Exercise:
Copy the records below with every "Viewport" swapped for "Screen", keeping all other text the same.

Input rows:

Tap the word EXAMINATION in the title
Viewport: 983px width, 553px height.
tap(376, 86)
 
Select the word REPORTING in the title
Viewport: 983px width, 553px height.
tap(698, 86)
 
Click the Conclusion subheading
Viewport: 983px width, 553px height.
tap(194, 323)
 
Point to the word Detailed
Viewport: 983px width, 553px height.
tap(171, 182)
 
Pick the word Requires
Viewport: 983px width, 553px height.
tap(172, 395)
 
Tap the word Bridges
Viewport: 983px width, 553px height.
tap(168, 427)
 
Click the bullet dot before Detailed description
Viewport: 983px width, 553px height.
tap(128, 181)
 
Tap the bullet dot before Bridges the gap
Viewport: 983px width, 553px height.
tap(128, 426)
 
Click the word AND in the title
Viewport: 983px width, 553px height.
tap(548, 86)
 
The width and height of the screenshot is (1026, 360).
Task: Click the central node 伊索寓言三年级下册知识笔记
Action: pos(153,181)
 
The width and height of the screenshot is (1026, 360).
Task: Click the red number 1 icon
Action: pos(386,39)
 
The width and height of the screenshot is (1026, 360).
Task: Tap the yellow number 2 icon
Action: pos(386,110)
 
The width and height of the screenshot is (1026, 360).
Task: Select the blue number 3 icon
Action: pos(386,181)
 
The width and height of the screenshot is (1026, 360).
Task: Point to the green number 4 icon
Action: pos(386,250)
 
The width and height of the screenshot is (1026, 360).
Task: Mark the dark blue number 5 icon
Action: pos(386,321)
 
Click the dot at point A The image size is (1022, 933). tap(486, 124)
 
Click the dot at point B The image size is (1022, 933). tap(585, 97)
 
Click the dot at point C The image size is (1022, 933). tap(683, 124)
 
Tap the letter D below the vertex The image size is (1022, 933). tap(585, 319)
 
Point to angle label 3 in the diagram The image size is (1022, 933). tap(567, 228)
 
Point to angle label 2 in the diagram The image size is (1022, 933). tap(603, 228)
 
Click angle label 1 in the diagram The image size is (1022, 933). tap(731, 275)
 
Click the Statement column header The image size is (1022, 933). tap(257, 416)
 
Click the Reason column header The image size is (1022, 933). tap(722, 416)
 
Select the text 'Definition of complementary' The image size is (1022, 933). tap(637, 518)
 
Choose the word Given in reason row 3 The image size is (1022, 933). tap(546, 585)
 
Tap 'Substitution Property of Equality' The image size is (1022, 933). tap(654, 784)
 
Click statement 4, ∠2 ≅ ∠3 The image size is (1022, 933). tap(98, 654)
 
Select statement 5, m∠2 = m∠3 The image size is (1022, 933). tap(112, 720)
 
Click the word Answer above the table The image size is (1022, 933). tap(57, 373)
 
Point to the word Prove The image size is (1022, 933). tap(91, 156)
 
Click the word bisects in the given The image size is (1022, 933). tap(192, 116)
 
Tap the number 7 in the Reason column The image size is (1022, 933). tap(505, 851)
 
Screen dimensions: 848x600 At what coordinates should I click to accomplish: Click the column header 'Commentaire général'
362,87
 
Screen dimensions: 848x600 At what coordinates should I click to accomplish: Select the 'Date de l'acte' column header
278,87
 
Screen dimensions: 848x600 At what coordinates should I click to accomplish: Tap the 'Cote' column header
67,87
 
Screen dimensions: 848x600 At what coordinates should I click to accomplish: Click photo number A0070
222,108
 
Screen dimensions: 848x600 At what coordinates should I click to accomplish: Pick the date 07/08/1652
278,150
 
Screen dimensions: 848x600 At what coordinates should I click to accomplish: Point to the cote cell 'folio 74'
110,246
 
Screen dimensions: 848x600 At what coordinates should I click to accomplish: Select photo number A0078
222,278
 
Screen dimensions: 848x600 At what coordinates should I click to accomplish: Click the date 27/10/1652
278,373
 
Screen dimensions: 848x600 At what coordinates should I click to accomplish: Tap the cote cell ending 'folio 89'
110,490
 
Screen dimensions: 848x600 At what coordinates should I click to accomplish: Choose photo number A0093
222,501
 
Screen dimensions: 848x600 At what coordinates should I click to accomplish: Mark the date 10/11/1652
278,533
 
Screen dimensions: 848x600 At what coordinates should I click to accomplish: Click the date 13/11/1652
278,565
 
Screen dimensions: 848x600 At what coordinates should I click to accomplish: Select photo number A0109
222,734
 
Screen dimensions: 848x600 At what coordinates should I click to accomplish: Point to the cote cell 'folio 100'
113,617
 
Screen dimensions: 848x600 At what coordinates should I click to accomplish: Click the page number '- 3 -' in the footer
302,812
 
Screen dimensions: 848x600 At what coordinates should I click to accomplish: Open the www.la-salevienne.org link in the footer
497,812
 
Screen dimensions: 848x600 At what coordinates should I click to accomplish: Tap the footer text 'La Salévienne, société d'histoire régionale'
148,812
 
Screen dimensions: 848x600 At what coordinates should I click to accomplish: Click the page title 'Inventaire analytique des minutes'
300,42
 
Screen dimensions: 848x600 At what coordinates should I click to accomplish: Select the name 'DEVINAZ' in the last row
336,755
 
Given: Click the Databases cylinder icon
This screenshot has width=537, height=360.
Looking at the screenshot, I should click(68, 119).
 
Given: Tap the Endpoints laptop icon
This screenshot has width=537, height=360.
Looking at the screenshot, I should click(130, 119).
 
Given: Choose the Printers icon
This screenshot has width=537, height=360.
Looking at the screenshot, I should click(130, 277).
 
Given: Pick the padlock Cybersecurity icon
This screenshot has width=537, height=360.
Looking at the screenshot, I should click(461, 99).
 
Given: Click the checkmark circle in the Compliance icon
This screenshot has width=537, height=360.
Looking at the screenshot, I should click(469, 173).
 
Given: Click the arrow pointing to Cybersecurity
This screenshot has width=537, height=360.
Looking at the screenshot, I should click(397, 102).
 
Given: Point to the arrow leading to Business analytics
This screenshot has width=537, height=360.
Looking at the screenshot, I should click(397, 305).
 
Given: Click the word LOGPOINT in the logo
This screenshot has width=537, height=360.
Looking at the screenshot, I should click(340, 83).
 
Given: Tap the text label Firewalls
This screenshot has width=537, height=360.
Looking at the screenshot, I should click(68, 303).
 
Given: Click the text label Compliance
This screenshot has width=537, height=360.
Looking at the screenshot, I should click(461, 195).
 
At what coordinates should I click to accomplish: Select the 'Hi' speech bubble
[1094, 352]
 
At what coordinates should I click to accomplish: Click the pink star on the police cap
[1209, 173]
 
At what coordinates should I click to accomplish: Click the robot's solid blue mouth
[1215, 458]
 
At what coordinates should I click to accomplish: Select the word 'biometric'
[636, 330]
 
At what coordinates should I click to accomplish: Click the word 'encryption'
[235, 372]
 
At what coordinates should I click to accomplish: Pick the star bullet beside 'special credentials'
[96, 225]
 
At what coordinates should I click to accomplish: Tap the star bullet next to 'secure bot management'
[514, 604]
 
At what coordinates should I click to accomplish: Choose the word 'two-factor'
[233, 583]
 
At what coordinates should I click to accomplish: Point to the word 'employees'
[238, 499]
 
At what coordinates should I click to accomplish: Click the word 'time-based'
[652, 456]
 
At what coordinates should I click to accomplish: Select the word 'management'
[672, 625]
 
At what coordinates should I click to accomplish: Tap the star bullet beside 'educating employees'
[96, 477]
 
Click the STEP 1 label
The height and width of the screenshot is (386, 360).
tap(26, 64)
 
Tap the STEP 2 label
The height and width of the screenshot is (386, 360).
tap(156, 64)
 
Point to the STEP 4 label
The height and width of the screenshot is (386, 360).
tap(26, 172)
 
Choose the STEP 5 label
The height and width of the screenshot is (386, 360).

Final result:
Tap the word EXAMINATION in the title
Screen: 983px width, 553px height.
tap(376, 86)
 
Select the word REPORTING in the title
Screen: 983px width, 553px height.
tap(698, 86)
 
Click the Conclusion subheading
Screen: 983px width, 553px height.
tap(194, 323)
 
Point to the word Detailed
Screen: 983px width, 553px height.
tap(171, 182)
 
Pick the word Requires
Screen: 983px width, 553px height.
tap(172, 395)
 
Tap the word Bridges
Screen: 983px width, 553px height.
tap(168, 427)
 
Click the bullet dot before Detailed description
Screen: 983px width, 553px height.
tap(128, 181)
 
Tap the bullet dot before Bridges the gap
Screen: 983px width, 553px height.
tap(128, 426)
 
Click the word AND in the title
Screen: 983px width, 553px height.
tap(548, 86)
 
The width and height of the screenshot is (1026, 360).
Task: Click the central node 伊索寓言三年级下册知识笔记
Action: pos(153,181)
 
The width and height of the screenshot is (1026, 360).
Task: Click the red number 1 icon
Action: pos(386,39)
 
The width and height of the screenshot is (1026, 360).
Task: Tap the yellow number 2 icon
Action: pos(386,110)
 
The width and height of the screenshot is (1026, 360).
Task: Select the blue number 3 icon
Action: pos(386,181)
 
The width and height of the screenshot is (1026, 360).
Task: Point to the green number 4 icon
Action: pos(386,250)
 
The width and height of the screenshot is (1026, 360).
Task: Mark the dark blue number 5 icon
Action: pos(386,321)
 
Click the dot at point A The image size is (1022, 933). tap(486, 124)
 
Click the dot at point B The image size is (1022, 933). tap(585, 97)
 
Click the dot at point C The image size is (1022, 933). tap(683, 124)
 
Tap the letter D below the vertex The image size is (1022, 933). tap(585, 319)
 
Point to angle label 3 in the diagram The image size is (1022, 933). tap(567, 228)
 
Point to angle label 2 in the diagram The image size is (1022, 933). tap(603, 228)
 
Click angle label 1 in the diagram The image size is (1022, 933). tap(731, 275)
 
Click the Statement column header The image size is (1022, 933). tap(257, 416)
 
Click the Reason column header The image size is (1022, 933). tap(722, 416)
 
Select the text 'Definition of complementary' The image size is (1022, 933). tap(637, 518)
 
Choose the word Given in reason row 3 The image size is (1022, 933). tap(546, 585)
 
Tap 'Substitution Property of Equality' The image size is (1022, 933). tap(654, 784)
 
Click statement 4, ∠2 ≅ ∠3 The image size is (1022, 933). tap(98, 654)
 
Select statement 5, m∠2 = m∠3 The image size is (1022, 933). tap(112, 720)
 
Click the word Answer above the table The image size is (1022, 933). tap(57, 373)
 
Point to the word Prove The image size is (1022, 933). tap(91, 156)
 
Click the word bisects in the given The image size is (1022, 933). tap(192, 116)
 
Tap the number 7 in the Reason column The image size is (1022, 933). tap(505, 851)
 
Screen dimensions: 848x600 At what coordinates should I click to accomplish: Click the column header 'Commentaire général'
362,87
 
Screen dimensions: 848x600 At what coordinates should I click to accomplish: Select the 'Date de l'acte' column header
278,87
 
Screen dimensions: 848x600 At what coordinates should I click to accomplish: Tap the 'Cote' column header
67,87
 
Screen dimensions: 848x600 At what coordinates should I click to accomplish: Click photo number A0070
222,108
 
Screen dimensions: 848x600 At what coordinates should I click to accomplish: Pick the date 07/08/1652
278,150
 
Screen dimensions: 848x600 At what coordinates should I click to accomplish: Point to the cote cell 'folio 74'
110,246
 
Screen dimensions: 848x600 At what coordinates should I click to accomplish: Select photo number A0078
222,278
 
Screen dimensions: 848x600 At what coordinates should I click to accomplish: Click the date 27/10/1652
278,373
 
Screen dimensions: 848x600 At what coordinates should I click to accomplish: Tap the cote cell ending 'folio 89'
110,490
 
Screen dimensions: 848x600 At what coordinates should I click to accomplish: Choose photo number A0093
222,501
 
Screen dimensions: 848x600 At what coordinates should I click to accomplish: Mark the date 10/11/1652
278,533
 
Screen dimensions: 848x600 At what coordinates should I click to accomplish: Click the date 13/11/1652
278,565
 
Screen dimensions: 848x600 At what coordinates should I click to accomplish: Select photo number A0109
222,734
 
Screen dimensions: 848x600 At what coordinates should I click to accomplish: Point to the cote cell 'folio 100'
113,617
 
Screen dimensions: 848x600 At what coordinates should I click to accomplish: Click the page number '- 3 -' in the footer
302,812
 
Screen dimensions: 848x600 At what coordinates should I click to accomplish: Open the www.la-salevienne.org link in the footer
497,812
 
Screen dimensions: 848x600 At what coordinates should I click to accomplish: Tap the footer text 'La Salévienne, société d'histoire régionale'
148,812
 
Screen dimensions: 848x600 At what coordinates should I click to accomplish: Click the page title 'Inventaire analytique des minutes'
300,42
 
Screen dimensions: 848x600 At what coordinates should I click to accomplish: Select the name 'DEVINAZ' in the last row
336,755
 
Given: Click the Databases cylinder icon
This screenshot has width=537, height=360.
Looking at the screenshot, I should click(68, 119).
 
Given: Tap the Endpoints laptop icon
This screenshot has width=537, height=360.
Looking at the screenshot, I should click(130, 119).
 
Given: Choose the Printers icon
This screenshot has width=537, height=360.
Looking at the screenshot, I should click(130, 277).
 
Given: Pick the padlock Cybersecurity icon
This screenshot has width=537, height=360.
Looking at the screenshot, I should click(461, 99).
 
Given: Click the checkmark circle in the Compliance icon
This screenshot has width=537, height=360.
Looking at the screenshot, I should click(469, 173).
 
Given: Click the arrow pointing to Cybersecurity
This screenshot has width=537, height=360.
Looking at the screenshot, I should click(397, 102).
 
Given: Point to the arrow leading to Business analytics
This screenshot has width=537, height=360.
Looking at the screenshot, I should click(397, 305).
 
Given: Click the word LOGPOINT in the logo
This screenshot has width=537, height=360.
Looking at the screenshot, I should click(340, 83).
 
Given: Tap the text label Firewalls
This screenshot has width=537, height=360.
Looking at the screenshot, I should click(68, 303).
 
Given: Click the text label Compliance
This screenshot has width=537, height=360.
Looking at the screenshot, I should click(461, 195).
 
At what coordinates should I click to accomplish: Select the 'Hi' speech bubble
[1094, 352]
 
At what coordinates should I click to accomplish: Click the pink star on the police cap
[1209, 173]
 
At what coordinates should I click to accomplish: Click the robot's solid blue mouth
[1215, 458]
 
At what coordinates should I click to accomplish: Select the word 'biometric'
[636, 330]
 
At what coordinates should I click to accomplish: Click the word 'encryption'
[235, 372]
 
At what coordinates should I click to accomplish: Pick the star bullet beside 'special credentials'
[96, 225]
 
At what coordinates should I click to accomplish: Tap the star bullet next to 'secure bot management'
[514, 604]
 
At what coordinates should I click to accomplish: Choose the word 'two-factor'
[233, 583]
 
At what coordinates should I click to accomplish: Point to the word 'employees'
[238, 499]
 
At what coordinates should I click to accomplish: Click the word 'time-based'
[652, 456]
 
At what coordinates should I click to accomplish: Select the word 'management'
[672, 625]
 
At what coordinates should I click to accomplish: Tap the star bullet beside 'educating employees'
[96, 477]
 
Click the STEP 1 label
The height and width of the screenshot is (386, 360).
tap(26, 64)
 
Tap the STEP 2 label
The height and width of the screenshot is (386, 360).
tap(156, 64)
 
Point to the STEP 4 label
The height and width of the screenshot is (386, 360).
tap(26, 172)
 
Choose the STEP 5 label
The height and width of the screenshot is (386, 360).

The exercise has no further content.